The typical Ad hoc ML Engineer interview process spans 3-5 weeks from application to offer. The timeline may be shorter for candidates with highly relevant experience or internal referrals, but most applicants should expect a week between each stage to accommodate scheduling and feedback.

5.6 What types of questions are asked in the Ad hoc ML Engineer interview?
You’ll encounter a diverse set of questions, including:
- Machine learning system design and deployment
- Data engineering and infrastructure challenges
- Model evaluation, experimentation, and metrics
- Advanced ML topics (deep learning, NLP, kernel methods)
- Communication and stakeholder engagement scenarios
- Behavioral and ad hoc questions that test your adaptability and initiative

5.7 Does Ad hoc give feedback after the ML Engineer interview?
Ad hoc typically provides high-level feedback through recruiters after each interview stage. While detailed technical feedback may be limited, you’ll often receive insights on your strengths and areas for improvement, especially if you progress to later rounds.

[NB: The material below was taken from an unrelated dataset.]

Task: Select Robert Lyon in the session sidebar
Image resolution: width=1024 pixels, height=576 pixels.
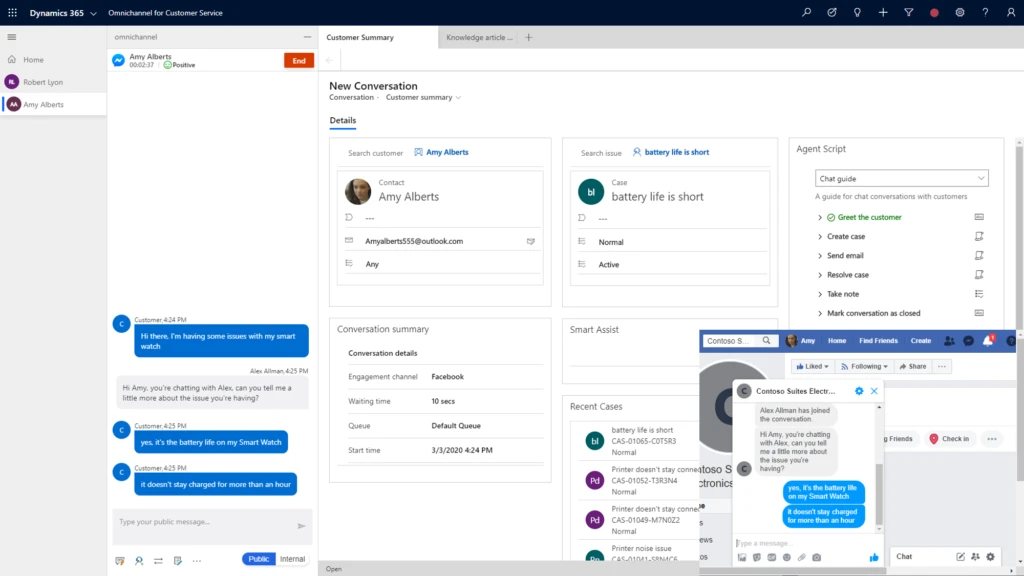Action: pos(47,81)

5.8 What is the acceptance rate for Ad hoc ML Engineer applicants?
While exact numbers aren’t publicly available, the Ad hoc ML Engineer role is competitive, with an estimated acceptance rate of 3-7% for qualified candidates. Those who excel at both technical and ad hoc questions, and demonstrate strong communication skills, have a higher chance of receiving an offer.

5.9 Does Ad hoc hire remote ML Engineer positions?
Yes, Ad hoc offers remote positions for ML Engineers, though some roles may require occasional on-site collaboration or travel to Dutch offices. Flexibility and adaptability are valued, reflecting the company’s client-driven and service-oriented culture.

Ad hoc ML Engineer Ready to Ace Your Interview?

Ready to ace your Ad hoc ML Engineer interview? It’s not just about knowing the technical skills—you need to think like an Ad hoc ML Engineer, solve problems under pressure, and connect your expertise to real business impact. That’s where Interview Query comes in with company-specific learning paths, mock interviews, and curated question banks tailored toward roles at Ad hoc and similar companies.

With resources like the Ad hoc ML Engineer Interview Guide and our latest case study practice sets, you’ll get access to real ad hoc interview questions, detailed walkthroughs, and coaching support designed to boost both your technical skills and domain intuition.

Take the next step—explore more case study questions, try mock interviews, and browse targeted prep materials on Interview Query. Bookmark this guide or share it with peers prepping for similar roles. It could be the difference between applying and offering. You’ve got this!